OP: I meant one of the most important. Th e 5 year old tells me that she wishes that I was her real mother. I know it is probably not normal but I can't help how sad I am feeling.
Anonymous
Post 09/09/2013 12:21     Subject: Being forgotten as the most important figure in a babies life. How to deal?

Are you trying to start a fight? You aren't the most important figure in the kid's life. The fact that you think that screams boundary issues. Its normal to be sad at leaving behind the kids at your nanny job. It is not normal to spend the weekend in bed crying. Remind yourself that this is a job, they are not your kids, and let go.
Anonymous
Post 09/09/2013 12:09     Subject: Being forgotten as the most important figure in a babies life. How to deal?

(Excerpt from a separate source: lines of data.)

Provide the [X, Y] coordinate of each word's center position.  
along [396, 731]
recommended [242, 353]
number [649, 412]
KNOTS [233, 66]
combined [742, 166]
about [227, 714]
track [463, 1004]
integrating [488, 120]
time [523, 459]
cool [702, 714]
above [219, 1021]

I am a nanny and I hate this part of my job in knowing that after a year I will be forgotten by the children that I have watched for over 40 hours a week, loved and spoiled. I will not see them grow up, go through their firsts or anything else. I feel like a third parent that is ripped away from her child when I leave the family. I feel as if the children are my own children and I am getting majorly depressed as the days fly by and my time with them slips away. I wish they had nanny visiting rights but I am thinking of asking the parents if I can still visit with them and maybe take them on vacations with me. My heart hearts and I spent the weekend in bed crying when I realized I had only a year or so left. How do others nannies deal with this feeling? I know my time is almost up with them as they are going off to school and I hate to think of joining another family and opening up my heart seems an invitation for more pain and disappointment.